Given these challenges, we turn to meta-learning (Finn et al., 2017), which has demonstrated its great success in the setting of few-shot learning where a model can quickly adapt to a new task using only a few data points and training iterations, as shown in a wide range of machine learning applications including image classification, dialog generation (Qian and Yu, 2019), classification (Jiang et al., 2018), and recommendation systems (Lee et al., 2019; Cui et al., 2022; Huang et al., 2022). Learning to rank for sparsely supervised queries shares similar characteristics with meta-learning in a few-shot setting, because it focuses on ranking items for a query which only has a small number of labeled documents or supervisory signals. Inspired by the capabilities of meta-learning in fast learning and improving model generalization, we propose a novel meta-learning to rank approach to address sparsely supervised queries. In scenarios where labeled data is scarce and the distribution of labels is imbalanced, meta-learning can effectively utilize its efficient learning and adaptability capabilities. Moreover, meta-learning can mitigate the impact of domain shift by allowing models to quickly adapt to different data distributions through task-specific training during the learning process and fine-tuning during inference.

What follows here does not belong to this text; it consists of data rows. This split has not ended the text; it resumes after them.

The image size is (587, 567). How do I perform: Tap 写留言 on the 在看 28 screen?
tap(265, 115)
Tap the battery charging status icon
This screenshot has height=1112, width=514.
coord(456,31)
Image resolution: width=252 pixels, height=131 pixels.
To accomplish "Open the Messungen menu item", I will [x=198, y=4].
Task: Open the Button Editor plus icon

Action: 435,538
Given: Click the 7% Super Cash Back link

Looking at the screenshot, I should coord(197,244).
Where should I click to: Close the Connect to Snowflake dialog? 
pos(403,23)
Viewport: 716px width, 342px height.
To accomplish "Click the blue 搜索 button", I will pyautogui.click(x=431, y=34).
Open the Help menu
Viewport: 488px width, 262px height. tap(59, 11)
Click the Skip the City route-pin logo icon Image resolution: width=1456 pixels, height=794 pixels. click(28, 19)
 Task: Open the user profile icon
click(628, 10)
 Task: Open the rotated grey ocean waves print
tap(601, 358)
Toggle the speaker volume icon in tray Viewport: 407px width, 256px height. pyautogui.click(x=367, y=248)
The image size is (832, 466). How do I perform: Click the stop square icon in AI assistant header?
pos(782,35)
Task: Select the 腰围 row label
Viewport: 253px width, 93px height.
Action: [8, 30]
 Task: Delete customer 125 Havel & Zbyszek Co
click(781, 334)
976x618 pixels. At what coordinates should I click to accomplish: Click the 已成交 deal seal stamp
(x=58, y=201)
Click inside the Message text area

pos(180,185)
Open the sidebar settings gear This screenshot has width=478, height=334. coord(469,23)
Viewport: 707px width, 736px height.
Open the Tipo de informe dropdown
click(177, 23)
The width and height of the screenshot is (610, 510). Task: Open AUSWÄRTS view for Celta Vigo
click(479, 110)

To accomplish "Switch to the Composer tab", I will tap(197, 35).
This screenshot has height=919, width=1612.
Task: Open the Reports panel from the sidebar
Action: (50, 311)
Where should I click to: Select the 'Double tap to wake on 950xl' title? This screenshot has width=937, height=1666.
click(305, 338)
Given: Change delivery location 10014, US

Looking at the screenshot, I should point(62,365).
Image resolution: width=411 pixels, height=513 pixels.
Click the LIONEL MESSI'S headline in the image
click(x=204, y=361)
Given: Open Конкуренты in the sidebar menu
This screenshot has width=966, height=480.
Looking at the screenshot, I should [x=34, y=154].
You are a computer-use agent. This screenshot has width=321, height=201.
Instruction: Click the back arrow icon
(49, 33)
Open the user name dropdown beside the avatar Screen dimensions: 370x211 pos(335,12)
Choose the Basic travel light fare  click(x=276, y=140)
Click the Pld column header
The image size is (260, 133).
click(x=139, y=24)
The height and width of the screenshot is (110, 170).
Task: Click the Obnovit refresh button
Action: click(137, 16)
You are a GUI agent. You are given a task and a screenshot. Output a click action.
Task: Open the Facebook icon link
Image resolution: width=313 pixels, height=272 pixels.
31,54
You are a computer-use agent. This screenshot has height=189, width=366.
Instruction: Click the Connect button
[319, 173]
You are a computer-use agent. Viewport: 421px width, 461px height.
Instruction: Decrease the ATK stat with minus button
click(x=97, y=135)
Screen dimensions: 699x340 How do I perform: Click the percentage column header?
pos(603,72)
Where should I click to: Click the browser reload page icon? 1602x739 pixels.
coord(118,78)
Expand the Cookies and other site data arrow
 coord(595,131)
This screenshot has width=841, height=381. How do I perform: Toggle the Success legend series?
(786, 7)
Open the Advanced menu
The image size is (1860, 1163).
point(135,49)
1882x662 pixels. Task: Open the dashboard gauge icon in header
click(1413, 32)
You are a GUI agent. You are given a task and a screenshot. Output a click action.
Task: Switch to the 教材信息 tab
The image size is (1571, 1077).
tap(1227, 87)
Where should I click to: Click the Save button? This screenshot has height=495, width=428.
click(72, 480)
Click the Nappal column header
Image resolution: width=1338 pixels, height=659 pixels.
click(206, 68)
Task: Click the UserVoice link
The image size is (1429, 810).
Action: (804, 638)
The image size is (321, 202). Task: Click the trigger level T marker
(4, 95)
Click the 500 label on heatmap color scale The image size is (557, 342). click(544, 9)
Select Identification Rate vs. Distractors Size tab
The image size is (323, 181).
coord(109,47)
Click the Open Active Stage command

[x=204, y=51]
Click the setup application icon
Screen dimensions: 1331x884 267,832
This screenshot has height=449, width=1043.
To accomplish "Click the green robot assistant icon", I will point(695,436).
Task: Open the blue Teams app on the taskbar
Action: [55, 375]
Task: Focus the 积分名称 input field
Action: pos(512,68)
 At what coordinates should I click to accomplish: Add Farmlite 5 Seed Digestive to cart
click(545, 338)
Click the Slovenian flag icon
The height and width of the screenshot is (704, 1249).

In this paper, we utilize the optimization-based meta-learning approach (Finn et al., 2017), to rapidly estimate document relevance for a new query based on only a small number of labeled documents. For each query in the meta-training process, there are two sets: training set and test set. The proposed meta learning to rank model performs local and global updates. During the local update, the algorithm adjusts the parameter of the query-specific ranker on each training set (learning process). During the global update, the algorithm trains the parameter of the meta ranker to minimize the meta loss with the adapted parameters on the test sets (learning-to-learn process). Each query-specific ranker only requires few labeled instances for fine-tuning as the meta ranker is trained across all the queries and the global ranking knowledge is transferred to each query-specific ranker as initial model parameters before fine-tuning. The proposed meta-learning approach is an efficient way to learn from limited data. To estimate document relevance for a new query, the ranker can then be fine-tuned based on the limited amount of labeled documents. Due to the learning-to-learn process, the model is able to quickly adapt to a new query. Query-specific rankers enable the model to capture and adapt to the unique characteristics of each query, while the meta (global) ranker preserves scalability and efficiency across diverse queries. By leveraging the strengths of both approaches, our method aims to balance scalability with specificity, ensuring robust performance and leading to more precise and relevant results. In consequence, the proposed method leverages the fast learning and adaptation capabilities inherent in the meta-learning framework, yielding significant advantages especially when new queries are of different characteristics with the training queries.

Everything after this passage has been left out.